Axial (top), coronal (middle) and sagittal (bottom) views of the color FA maps obtained from DTIs of an adult volunteer. Our proposed method, MT-SMR, generated color FA nearly identical to the motion-free reference standard. VVR, SVR, and MT-SVR correction strategies show differences in color FA to a varying extent.

Figure 3:

FA value differences (Δ_FA) between the reference standard and each motion-correction method in the CC and Cg ROIs based on the extend of motion (mm). Regardless of the extend of motion, MT-SMR generated less errors in most experiments.

Figure 4:

The model selection map in an axial view (top row) and crossing fibers overlaid on the T1-weighted image in a coronal view (bottom row) of corona radiata where three major fiber pathways (callosal and corticospinal tracts, and the superior longitudinal fasciculus) intersect.
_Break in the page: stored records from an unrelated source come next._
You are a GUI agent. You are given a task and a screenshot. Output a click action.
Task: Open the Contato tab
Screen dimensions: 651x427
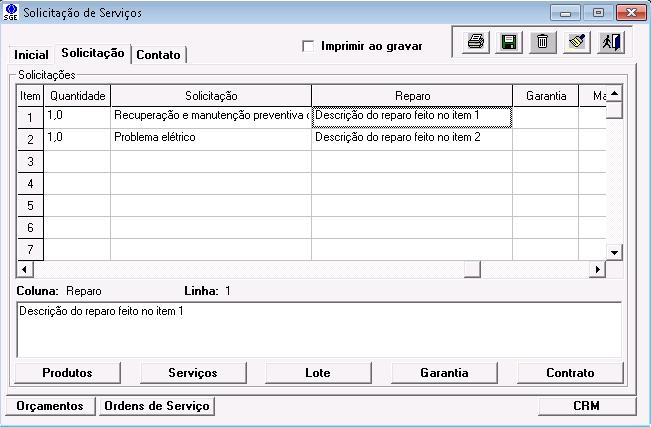[x=158, y=54]
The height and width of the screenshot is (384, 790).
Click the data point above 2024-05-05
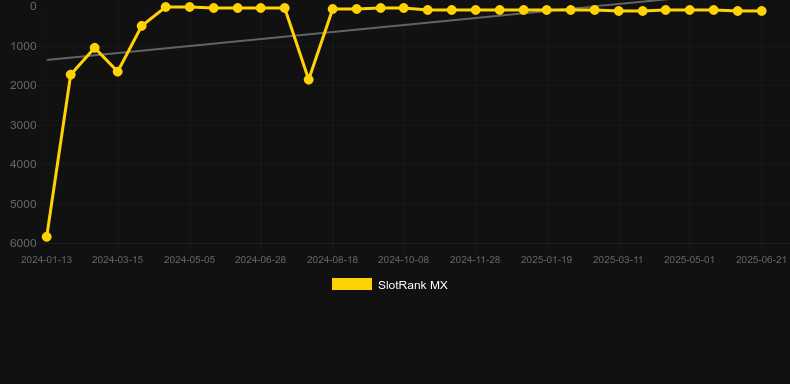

The model selection map shows the number of estimated crossing fibers: cyan, tan, green and black colors represent 3, 2, 1, and 0 crossing fibers, respectively. The proposed method, MT-SMR, generated results that were most similar to the reference standard. The results were quantitatively evaluated in Table 2.

Figure 5:

DTI and DCI reconstruction results for DWI scan of a 10-years-old child. Similar regularization parameters were used in all DCI reconstructions. Comparing DTI (first row), DCI (second row), and model selection maps showing number of computed crossing fibers (third row) for five reconstructions: (a) Uncorrected, (b) VVR, (c) SVR, (d) MT-SVR, and (e) MT-SMR. Uncorrected and VVR are missing many crossing fibers because of motion. As can be seen inside the circle in the second row, estimated jittering motion parameters in SVR (second row in Figure 6) results in disordered crossing fiber estimation compared to MT-SVR and MT-SMR. Different colors in the model selection map show the estimated number of crossing fibers in this highlighted region of the brain where three major fiber bundles cross. Black, green, pink, and cyan correspond to 0, 1, 2, and 3 crossing fibers respectively. The model selection map obtained from MT-SMR reveals fiber microstructure that best matches our knowledge of anatomy among all compared reconstructions. The average number of estimated crossing fibers obtained from MT-SMR is larger than the other methods in this figure also confirming the results in Table 2.

Figure 6:

Estimated motion, rotation (a) and translation (b) parameters over time (only 19 volumes are shown) in a 10-years-old subject using VVR, SVR, MT-SVR and MT-SMR methods. The proposed method, MT-SMR, achieves accurate and smooth motion tracking through the registration of simultaneously-acquired distant slices and robust state-space estimation.

Figure 7:

The analysis of FA values obtained from five algorithms (Uncorrected, VVR, SVR, MT-SVR, and MT-SMR) in four regions-of-interest containing mainly unidirectional fiber pathways in pediatric patients. Boxplots show the median, maximum, minimum and inter-quartile ranges of FA values among 20 subjects. CC, Cin, LIC, and Pons refer to corpus callosum, cingulum, limbs of the internal capsule, and pons, respectively. Uncompensated motion results in image blur which lowers the FA values in these regions. The highest FA values in all regions were obtained from the proposed method (MT-SMR), which indicates motion-robust reconstruction.

Figure 8:

Comparing FA values obtained from Uncorrected data, VVR, SVR, MT-SVR, and MT-SMR methods in four regions (CC, Cin, LIC, and pons) in 20 pediatric subjects as a function of the amount of motion estimated for these cases. These results show that 1) the highest FA values in all these regions were almost always obtained from MT-SMR, while the values obtained from Uncorrected and VVR were low, and 2) FA values obtained from Uncorrected and VVR strongly decreased with increased motion. This was not the case for SVR, MT-SVR, and MT-SMR. This analysis shows that MT-SMR, in particular, was robust to motion.